Telle est la situation de l’armée en Espagne et en Portugal.

1ere Observation.—Les événemens qui se passent aujourd’hui et demain amélioreront beaucoup la situation de toutes les affaires, en jettant dans la Galice le général Cuesta, en lui ôtant ses communications avec l’Estramadure, Madrid et l’Andalousie, en assurant nôtre communication avec le Portugal, et en assurant la soumission des provinces de Salamanque, Zamora, Toro, &a.

La manière dont ces événemens auront lieu décideront à entrer sur le champ en Galice, à soumettre les Asturies, ou à différer encore quelques jours.

2e Observation.—La Navarre et la Biscaye se sont maintenues tranquilles.

En Arragon le plat pays a été soumis, les rebelles ont été battus plusieurs fois; avec deux seuls bataillons, 8 à 10 mille insurgés ont été détruits ou dispersés; le découragement est à dernier point parmi eux. Ils se sont défendus dans leurs maisons à Saragosse; on les a bombardé; on leur a fait beaucoup de mal; on achève aujourd’hui de bloquer la ville en jettant un pont sur l’Ebre.

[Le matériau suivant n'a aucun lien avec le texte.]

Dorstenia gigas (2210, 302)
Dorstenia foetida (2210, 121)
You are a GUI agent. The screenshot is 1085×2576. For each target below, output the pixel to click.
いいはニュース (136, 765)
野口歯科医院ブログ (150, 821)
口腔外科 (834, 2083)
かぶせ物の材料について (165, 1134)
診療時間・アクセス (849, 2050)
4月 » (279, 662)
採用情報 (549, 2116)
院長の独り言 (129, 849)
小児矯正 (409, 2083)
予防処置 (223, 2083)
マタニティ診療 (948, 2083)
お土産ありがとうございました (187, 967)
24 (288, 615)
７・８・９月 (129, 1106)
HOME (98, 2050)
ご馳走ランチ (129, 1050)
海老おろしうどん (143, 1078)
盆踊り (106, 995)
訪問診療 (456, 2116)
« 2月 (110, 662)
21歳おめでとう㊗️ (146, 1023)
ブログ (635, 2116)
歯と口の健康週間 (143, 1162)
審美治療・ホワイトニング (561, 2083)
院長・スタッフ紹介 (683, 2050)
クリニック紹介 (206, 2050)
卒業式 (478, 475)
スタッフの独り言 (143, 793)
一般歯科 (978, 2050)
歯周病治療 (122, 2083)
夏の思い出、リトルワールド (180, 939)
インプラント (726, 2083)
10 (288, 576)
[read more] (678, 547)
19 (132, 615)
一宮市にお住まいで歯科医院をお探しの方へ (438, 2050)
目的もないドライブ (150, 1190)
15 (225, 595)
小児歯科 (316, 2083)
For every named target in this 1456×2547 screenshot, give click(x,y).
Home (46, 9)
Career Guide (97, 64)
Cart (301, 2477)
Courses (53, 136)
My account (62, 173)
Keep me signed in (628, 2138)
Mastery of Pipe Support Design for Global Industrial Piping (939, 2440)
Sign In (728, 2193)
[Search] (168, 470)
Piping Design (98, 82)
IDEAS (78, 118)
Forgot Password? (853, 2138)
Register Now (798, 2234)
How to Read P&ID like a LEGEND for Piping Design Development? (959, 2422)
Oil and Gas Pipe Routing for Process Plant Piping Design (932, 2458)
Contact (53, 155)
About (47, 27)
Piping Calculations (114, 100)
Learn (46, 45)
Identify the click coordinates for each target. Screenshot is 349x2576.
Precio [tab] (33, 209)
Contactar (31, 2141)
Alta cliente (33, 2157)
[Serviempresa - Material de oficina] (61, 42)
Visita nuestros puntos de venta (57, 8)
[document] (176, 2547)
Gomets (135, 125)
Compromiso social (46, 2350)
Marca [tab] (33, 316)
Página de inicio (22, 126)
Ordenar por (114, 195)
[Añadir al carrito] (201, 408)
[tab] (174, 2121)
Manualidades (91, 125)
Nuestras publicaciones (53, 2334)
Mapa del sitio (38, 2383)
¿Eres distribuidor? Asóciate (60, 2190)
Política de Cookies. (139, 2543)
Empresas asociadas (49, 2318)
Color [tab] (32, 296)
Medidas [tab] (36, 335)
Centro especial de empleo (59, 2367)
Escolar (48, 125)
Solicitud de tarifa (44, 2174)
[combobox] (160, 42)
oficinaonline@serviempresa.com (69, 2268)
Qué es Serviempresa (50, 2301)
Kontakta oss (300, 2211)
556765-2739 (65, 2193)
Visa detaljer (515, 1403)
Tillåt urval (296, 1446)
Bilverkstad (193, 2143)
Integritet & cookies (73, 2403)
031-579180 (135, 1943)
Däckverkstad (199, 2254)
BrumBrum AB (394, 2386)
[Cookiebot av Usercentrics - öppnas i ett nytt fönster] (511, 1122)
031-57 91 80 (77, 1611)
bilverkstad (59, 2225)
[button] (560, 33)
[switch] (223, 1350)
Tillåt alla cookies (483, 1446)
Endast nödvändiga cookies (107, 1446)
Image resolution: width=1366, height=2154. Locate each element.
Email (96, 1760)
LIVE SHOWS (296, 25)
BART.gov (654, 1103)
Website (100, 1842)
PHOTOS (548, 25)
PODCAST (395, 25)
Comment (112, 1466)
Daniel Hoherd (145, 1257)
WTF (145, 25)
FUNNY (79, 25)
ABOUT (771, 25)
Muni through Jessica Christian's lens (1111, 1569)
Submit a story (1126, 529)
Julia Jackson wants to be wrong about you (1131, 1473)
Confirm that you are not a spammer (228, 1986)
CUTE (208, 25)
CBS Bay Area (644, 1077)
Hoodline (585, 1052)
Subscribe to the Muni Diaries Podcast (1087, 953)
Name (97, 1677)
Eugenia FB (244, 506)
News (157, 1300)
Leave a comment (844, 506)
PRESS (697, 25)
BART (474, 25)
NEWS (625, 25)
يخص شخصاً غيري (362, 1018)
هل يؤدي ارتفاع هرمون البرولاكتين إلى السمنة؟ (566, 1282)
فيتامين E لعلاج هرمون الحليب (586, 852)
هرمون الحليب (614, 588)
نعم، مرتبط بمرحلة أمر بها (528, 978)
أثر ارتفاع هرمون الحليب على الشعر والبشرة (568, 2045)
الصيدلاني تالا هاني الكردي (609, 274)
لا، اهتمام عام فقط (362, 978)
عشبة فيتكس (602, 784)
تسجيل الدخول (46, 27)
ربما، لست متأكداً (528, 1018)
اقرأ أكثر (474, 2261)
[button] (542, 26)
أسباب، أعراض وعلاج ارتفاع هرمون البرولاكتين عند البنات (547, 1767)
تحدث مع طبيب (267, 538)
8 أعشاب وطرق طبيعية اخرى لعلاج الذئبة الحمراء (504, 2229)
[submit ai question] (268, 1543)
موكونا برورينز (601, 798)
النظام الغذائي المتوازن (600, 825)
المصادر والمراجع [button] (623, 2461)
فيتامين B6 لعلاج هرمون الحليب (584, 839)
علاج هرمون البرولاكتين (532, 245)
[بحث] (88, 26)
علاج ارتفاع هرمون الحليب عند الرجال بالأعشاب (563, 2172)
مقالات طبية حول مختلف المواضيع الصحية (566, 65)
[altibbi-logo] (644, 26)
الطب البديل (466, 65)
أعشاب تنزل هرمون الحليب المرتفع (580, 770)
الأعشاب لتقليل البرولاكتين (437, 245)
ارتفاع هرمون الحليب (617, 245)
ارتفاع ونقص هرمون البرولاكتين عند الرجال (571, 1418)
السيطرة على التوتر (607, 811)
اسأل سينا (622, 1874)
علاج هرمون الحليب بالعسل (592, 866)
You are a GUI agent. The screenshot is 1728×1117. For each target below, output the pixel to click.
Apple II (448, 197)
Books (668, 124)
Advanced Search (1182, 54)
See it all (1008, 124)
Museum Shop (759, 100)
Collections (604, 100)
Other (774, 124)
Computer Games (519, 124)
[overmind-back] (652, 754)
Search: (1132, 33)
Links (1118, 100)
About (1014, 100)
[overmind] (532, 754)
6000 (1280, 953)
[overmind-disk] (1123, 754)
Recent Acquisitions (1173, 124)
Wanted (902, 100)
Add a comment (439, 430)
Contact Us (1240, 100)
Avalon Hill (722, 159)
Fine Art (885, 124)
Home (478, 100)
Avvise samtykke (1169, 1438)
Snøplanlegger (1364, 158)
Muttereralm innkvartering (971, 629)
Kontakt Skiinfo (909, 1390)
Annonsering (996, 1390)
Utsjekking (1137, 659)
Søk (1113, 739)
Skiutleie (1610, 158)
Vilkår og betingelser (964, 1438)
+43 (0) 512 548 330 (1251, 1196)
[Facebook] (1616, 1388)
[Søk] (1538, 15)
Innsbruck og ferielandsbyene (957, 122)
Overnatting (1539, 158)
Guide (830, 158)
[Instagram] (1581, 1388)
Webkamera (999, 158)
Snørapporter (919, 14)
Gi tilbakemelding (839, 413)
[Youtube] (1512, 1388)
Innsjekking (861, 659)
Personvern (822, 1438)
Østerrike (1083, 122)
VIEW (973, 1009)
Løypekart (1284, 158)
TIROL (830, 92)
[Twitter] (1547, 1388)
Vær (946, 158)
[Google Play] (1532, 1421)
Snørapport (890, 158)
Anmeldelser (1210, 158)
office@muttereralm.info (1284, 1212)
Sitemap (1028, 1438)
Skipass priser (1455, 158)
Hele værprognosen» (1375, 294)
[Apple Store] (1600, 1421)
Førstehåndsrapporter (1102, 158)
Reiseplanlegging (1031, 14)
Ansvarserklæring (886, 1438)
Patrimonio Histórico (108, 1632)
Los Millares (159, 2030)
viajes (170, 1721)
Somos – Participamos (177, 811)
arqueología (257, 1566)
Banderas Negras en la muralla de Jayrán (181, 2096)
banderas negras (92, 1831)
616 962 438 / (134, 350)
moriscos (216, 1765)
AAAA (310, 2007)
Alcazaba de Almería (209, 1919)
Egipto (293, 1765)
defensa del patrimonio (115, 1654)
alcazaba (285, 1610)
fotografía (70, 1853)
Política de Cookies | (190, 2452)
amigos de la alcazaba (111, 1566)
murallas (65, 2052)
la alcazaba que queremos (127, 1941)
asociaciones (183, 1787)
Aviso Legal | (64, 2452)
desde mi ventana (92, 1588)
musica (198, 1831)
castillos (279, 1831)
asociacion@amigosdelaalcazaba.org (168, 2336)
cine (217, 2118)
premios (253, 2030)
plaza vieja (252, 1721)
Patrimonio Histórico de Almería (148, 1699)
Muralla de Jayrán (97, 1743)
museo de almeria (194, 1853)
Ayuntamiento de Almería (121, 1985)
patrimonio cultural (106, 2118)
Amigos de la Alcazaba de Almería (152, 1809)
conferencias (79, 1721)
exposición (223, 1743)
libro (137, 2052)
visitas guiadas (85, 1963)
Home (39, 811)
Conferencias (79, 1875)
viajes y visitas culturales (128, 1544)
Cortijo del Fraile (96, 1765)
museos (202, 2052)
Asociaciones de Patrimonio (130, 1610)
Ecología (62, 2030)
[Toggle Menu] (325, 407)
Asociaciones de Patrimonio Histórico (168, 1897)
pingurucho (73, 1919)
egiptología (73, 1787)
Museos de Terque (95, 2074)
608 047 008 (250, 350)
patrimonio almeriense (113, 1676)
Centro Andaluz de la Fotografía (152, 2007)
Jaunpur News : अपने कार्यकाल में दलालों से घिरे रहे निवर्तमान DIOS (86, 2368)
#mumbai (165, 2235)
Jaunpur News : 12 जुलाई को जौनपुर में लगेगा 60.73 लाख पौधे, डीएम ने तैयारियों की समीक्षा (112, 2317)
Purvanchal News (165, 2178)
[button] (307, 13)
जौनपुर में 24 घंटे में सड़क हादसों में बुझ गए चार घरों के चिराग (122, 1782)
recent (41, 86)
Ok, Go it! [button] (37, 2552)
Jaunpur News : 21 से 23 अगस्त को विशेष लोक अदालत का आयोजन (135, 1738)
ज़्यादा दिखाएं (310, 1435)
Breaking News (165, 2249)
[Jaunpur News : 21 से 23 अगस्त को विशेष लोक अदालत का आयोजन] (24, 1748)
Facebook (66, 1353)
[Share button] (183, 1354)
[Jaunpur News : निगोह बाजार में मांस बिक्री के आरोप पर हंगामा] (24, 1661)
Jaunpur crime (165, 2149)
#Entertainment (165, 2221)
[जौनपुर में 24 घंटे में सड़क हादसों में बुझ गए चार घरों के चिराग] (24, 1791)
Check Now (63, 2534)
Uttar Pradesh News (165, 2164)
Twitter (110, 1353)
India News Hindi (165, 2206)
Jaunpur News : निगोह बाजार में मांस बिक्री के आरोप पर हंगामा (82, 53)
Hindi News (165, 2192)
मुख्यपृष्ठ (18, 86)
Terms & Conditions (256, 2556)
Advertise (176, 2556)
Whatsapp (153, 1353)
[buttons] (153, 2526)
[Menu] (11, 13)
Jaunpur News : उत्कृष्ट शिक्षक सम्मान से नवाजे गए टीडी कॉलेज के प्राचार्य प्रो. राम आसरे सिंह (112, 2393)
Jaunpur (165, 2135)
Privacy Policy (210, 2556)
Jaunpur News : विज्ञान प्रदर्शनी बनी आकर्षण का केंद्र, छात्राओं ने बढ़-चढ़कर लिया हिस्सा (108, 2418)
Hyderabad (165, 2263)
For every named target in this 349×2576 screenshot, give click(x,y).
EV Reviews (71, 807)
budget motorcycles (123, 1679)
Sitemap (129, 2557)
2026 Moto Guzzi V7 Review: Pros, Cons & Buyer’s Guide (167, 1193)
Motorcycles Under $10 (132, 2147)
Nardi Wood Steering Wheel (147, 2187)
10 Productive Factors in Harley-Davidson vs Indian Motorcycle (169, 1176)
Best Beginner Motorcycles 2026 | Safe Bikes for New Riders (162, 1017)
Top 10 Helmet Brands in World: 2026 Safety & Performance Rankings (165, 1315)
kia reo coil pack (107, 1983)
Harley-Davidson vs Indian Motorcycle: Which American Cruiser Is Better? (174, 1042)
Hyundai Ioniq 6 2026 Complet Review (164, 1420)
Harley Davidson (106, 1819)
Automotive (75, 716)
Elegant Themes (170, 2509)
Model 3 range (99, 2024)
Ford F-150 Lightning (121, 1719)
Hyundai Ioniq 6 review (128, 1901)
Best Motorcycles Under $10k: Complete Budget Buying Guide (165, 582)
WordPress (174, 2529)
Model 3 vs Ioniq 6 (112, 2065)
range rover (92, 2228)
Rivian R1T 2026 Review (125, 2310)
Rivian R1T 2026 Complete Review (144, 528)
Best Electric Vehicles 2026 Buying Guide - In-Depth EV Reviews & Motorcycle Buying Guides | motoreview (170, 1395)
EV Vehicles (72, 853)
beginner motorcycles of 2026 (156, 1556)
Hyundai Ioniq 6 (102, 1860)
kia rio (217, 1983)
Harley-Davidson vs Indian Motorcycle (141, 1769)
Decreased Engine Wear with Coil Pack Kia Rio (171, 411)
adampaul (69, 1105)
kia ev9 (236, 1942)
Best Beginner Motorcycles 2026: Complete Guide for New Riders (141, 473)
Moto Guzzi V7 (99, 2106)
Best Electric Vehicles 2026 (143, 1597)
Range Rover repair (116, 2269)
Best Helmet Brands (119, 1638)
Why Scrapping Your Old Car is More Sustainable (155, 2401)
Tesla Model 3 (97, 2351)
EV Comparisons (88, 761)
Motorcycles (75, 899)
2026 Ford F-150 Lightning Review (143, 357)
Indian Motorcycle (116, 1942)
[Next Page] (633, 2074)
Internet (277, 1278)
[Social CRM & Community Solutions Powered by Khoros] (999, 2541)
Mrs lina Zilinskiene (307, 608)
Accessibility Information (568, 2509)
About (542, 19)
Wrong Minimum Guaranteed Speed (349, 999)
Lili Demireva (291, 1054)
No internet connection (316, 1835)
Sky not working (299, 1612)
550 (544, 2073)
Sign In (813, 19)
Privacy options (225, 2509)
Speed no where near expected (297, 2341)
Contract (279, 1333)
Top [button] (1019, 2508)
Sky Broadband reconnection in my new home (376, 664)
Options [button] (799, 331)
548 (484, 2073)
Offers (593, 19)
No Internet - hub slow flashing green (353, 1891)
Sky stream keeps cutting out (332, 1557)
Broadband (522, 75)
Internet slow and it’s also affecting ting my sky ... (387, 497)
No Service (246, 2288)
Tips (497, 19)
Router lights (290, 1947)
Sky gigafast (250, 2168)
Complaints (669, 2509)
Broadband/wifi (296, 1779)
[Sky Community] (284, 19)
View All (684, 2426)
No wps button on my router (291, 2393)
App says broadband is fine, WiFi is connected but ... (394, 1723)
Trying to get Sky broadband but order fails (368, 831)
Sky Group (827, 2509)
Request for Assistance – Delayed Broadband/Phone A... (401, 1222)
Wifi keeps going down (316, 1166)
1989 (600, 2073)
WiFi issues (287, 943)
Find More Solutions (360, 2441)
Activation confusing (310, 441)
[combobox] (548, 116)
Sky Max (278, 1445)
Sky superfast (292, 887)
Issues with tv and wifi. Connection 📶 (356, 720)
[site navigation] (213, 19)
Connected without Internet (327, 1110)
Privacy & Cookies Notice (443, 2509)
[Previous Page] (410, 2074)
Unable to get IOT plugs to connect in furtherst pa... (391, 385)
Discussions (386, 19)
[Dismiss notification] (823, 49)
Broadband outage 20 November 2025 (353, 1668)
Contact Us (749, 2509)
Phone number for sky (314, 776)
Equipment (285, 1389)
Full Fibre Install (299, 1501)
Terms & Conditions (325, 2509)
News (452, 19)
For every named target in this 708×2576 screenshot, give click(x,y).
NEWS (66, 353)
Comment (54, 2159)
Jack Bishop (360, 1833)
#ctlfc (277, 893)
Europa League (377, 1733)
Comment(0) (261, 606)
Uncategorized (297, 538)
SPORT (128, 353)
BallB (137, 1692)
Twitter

Une fois cette ville soumise, il n’y a pas de doute que tout l’Arragon ne devienne tranquille. Une partie des troupes sera cependant nécessaire pour maintenir la province; une petite partie pourra aider à la soumission de la Catalogne. La partie qui est nécessaire pour le bien du service du maréchal Bessières ira le rejoindre. Ainsi cet événement équivaudra à un secours considérable.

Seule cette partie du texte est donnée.